Whatever I had to say, no matter how mildly I tried to phrase it, had an instantly inflaming effect. My old friend did an uncanny impression of a furious, eye rolling, tooth sucking, arm crossing, hissing, head shaking, back turning, cell phone pounding teenager’s tantrum. I somehow held myself back from responding in kind, though her fucking tantrum, not letting me finish a sentence, was very upsetting.
All this time my phone, with their acknowledgment, was recording, so that I could listen to it back and make sure I’d said everything I needed to say in the clearest possible way. In hindsight I understand that needing to document the talk shows that I already no longer trusted them to be fair or honest when it came to any role they might have played in our difficult conflict.
Eventually she told me to turn off the recorder, it was clearly making her feel very defensive. I tapped it off, put it in my pocket and the conversation eventually took on a calmer, more mutual tone, though nothing I said could actually be acknowledged. Hours later, when I went to use the phone, I saw that there was an eight hour recording in progress still going on. The file was 500 MB.
When I realized this I tried to edit the sound file, get rid of the five hours of pocket noise at the end of our conversation. It proved impossible to do, I’m not sure why. The few seconds I did hear, my angry friend cutting me off, instantly raised my blood pressure. The part I wanted to save was two things she said after she finally calmed down.
Both friends had angrily denied over and over that there had been any pressure or tension in that vacation house until I, for no reason except my irrational orneriness, exploded in anger. When she was calm after her tantrum my old friend said “there was a lot of tension” and she explained one factor, admitting that she’d been micromanaging everything in an effort to make things perfect for her husband, the sixty-five year-old birthday boy.
As for any tension between them that I might have found alarming, she said, I hadn’t seen anything to write home about. She then described how when they are really angry at each other they sometimes go days without talking to each other. I remember her mentioning five days, sometimes a week, though nobody else recalls that number. I’d like to hear her statement again, just to clarify that I’d heard what I recall hearing.
All this is academic, however. A friendship, once attacked a few times with an ax, cannot be resumed as though no deadly force had ever come into play. I have written about this, at every stage of my long agonizing try to save the biting zombie of a once beautiful friendship that I was carrying on my back, in unbearable detail, and it is not my intention to delve any further into the decomposing rot of it all here.
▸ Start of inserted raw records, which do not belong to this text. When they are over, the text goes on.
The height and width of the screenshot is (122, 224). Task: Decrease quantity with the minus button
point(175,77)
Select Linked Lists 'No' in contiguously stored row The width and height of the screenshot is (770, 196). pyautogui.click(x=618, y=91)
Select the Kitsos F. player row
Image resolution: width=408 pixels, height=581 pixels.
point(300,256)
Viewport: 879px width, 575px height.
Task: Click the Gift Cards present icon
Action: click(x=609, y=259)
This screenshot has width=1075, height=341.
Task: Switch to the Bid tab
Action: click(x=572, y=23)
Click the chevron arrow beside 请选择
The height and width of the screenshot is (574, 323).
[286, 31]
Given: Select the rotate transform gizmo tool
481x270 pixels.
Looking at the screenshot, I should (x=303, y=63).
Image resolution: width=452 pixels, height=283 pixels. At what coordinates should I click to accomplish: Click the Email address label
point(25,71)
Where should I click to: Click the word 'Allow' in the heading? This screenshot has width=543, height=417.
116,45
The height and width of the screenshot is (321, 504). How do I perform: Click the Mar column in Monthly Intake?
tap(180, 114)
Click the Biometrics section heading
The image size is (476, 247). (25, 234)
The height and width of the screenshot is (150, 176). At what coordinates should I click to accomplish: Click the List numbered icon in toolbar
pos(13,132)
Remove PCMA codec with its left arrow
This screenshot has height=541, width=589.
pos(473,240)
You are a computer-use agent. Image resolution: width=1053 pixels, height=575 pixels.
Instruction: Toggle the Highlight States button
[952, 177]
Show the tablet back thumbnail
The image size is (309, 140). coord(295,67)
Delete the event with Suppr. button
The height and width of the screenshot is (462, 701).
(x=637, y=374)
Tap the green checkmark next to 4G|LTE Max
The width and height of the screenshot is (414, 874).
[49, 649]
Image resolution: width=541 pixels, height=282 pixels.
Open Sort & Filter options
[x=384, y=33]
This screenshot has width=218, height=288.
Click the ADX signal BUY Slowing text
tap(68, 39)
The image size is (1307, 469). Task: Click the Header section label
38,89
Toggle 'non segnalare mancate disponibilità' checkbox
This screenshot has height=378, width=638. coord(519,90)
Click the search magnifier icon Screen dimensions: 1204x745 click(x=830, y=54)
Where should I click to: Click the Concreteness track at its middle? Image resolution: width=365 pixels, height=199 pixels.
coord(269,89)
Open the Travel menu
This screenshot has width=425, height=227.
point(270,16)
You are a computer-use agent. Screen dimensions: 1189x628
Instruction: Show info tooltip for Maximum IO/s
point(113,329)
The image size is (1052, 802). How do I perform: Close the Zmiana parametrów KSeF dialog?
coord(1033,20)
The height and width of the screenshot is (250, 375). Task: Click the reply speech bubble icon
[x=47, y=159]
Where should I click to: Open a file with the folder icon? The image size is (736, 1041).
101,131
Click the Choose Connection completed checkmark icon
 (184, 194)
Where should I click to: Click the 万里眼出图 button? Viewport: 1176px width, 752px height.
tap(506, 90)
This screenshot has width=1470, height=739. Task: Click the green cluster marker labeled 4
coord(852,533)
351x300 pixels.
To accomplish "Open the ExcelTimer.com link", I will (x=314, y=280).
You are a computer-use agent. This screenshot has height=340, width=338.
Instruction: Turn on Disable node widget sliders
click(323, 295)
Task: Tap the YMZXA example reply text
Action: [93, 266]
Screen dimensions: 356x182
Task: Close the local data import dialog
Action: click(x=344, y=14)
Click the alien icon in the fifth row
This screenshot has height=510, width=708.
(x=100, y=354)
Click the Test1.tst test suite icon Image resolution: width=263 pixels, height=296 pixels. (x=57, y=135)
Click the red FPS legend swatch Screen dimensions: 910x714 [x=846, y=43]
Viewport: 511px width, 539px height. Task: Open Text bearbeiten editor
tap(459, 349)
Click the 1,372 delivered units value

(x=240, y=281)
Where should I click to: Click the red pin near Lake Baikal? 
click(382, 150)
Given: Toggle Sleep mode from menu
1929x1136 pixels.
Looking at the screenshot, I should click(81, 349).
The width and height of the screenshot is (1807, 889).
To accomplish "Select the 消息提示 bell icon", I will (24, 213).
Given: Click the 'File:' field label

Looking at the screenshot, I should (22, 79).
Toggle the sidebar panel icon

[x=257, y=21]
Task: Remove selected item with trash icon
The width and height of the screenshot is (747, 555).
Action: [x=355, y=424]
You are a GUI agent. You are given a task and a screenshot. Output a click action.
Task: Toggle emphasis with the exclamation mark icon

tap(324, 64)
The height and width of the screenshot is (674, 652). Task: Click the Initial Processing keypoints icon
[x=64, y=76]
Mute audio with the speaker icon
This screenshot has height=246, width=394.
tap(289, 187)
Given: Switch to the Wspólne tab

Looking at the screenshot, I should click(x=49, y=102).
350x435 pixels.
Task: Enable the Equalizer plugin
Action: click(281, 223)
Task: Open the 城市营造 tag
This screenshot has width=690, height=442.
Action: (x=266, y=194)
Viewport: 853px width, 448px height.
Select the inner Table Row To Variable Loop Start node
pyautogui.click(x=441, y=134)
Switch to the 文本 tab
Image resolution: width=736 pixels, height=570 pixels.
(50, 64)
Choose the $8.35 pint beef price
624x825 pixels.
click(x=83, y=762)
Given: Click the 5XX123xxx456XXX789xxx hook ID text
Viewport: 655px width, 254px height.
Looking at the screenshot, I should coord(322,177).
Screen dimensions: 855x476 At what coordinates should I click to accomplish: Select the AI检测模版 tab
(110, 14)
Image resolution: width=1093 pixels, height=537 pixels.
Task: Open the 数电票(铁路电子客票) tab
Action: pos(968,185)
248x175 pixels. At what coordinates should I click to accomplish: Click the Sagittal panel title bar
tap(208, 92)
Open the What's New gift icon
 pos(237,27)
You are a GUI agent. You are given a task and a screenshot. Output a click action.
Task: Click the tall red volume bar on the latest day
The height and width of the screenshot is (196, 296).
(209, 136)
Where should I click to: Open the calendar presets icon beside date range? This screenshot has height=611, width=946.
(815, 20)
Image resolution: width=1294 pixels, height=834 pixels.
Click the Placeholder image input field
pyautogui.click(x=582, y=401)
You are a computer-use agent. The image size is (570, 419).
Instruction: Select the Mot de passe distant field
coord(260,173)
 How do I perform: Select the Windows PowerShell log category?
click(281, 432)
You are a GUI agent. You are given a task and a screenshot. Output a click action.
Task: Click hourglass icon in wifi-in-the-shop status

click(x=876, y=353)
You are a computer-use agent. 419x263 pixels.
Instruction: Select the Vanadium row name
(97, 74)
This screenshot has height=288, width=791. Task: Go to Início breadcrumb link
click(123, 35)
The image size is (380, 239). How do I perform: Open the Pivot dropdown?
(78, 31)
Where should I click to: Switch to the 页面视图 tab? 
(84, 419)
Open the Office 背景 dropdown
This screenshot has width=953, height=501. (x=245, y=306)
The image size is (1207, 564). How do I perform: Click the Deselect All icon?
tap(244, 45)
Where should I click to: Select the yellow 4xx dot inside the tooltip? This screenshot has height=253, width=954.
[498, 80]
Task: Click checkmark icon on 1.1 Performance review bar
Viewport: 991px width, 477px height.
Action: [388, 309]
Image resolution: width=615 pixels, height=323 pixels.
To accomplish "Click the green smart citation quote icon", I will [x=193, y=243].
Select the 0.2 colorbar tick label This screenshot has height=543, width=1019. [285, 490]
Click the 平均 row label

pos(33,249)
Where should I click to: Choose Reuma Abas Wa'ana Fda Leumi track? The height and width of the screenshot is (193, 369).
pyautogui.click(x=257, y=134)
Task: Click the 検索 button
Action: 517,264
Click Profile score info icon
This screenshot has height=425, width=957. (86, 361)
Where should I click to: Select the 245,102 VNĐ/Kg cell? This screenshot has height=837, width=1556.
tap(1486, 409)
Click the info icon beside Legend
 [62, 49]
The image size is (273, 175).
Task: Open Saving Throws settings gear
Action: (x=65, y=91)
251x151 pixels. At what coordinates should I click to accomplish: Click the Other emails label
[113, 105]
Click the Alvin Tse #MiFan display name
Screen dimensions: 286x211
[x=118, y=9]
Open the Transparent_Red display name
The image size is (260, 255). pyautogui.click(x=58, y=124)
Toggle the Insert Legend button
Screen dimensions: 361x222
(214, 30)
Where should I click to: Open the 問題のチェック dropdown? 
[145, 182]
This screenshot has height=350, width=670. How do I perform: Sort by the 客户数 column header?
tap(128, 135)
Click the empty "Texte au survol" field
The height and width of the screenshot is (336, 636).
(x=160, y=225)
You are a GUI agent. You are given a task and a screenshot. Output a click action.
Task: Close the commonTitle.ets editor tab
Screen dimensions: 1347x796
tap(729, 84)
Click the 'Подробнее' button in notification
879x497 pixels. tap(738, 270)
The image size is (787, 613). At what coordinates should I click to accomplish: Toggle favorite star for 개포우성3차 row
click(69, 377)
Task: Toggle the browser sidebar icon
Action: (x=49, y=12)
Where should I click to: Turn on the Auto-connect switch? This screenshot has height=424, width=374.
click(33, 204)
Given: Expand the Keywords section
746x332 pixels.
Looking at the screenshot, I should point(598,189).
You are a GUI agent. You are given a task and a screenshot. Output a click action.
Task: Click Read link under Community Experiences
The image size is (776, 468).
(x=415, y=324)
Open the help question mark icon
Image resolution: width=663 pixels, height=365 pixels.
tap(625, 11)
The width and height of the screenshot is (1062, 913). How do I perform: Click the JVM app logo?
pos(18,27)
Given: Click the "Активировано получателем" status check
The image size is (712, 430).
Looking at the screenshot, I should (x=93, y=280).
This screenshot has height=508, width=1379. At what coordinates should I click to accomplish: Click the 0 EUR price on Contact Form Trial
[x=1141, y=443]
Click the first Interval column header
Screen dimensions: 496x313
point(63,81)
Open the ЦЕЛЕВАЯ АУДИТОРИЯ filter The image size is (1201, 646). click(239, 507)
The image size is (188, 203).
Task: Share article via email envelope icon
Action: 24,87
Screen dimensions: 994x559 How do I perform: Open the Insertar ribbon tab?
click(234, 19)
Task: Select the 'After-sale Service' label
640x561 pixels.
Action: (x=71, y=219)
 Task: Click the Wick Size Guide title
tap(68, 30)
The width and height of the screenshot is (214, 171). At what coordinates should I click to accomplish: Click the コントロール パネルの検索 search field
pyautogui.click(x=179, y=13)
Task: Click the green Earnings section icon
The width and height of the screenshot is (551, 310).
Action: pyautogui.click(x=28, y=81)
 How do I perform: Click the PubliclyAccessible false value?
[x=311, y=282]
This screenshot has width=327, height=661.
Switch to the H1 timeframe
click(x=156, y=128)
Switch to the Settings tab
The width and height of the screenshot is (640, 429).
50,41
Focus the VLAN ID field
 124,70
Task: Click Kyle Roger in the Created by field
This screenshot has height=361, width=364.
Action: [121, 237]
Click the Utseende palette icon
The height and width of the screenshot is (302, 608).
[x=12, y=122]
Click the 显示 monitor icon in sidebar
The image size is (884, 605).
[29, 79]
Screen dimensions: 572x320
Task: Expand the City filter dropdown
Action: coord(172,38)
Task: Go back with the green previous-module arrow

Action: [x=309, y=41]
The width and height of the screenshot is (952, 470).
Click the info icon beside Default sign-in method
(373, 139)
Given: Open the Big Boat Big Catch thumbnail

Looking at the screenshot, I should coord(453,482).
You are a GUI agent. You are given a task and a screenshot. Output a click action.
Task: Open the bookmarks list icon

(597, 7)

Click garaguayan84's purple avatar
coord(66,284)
Trying to free up space on my stuffed, doddering phone the other day, I saw the large sound file and tried again to upload it to my computer so I could delete it from the phone. This operation proved impossible to do and after several attempts I knew it was a job for Sekhnet, a technological problem solver with infinite patience. At one point, trying blindly to find the two quotes I mentioned above, I tapped in at around the two hour mark.
“What is it that you think we’re not hearing?” I heard my once close friend ask me with the soothing tone of a kindergarten teacher speaking to an upset child in the schoolyard. “I think we know exactly why you were upset, what do you feel we are not hearing?”
My other friend, done with her temper tantrum, came in with the same slow, calm, sympathetic, perfectly reasonable cadence.
For a moment I found myself wondering how I’d missed this conciliatory, loving part of an otherwise frustrating talk. Had I been so upset I couldn’t hear them? Sekhnet, at the time, had said as much to me.
This thought lasted only as long as it took for me to reply on the recording, and for them to shut me down again. The feeling I was left with was long forgotten, but as instantly, elementally familiar as the memory of that time, at eight, that I stepped on a board with a rusty nail sticking up out of it and it went deep into the sole of my foot.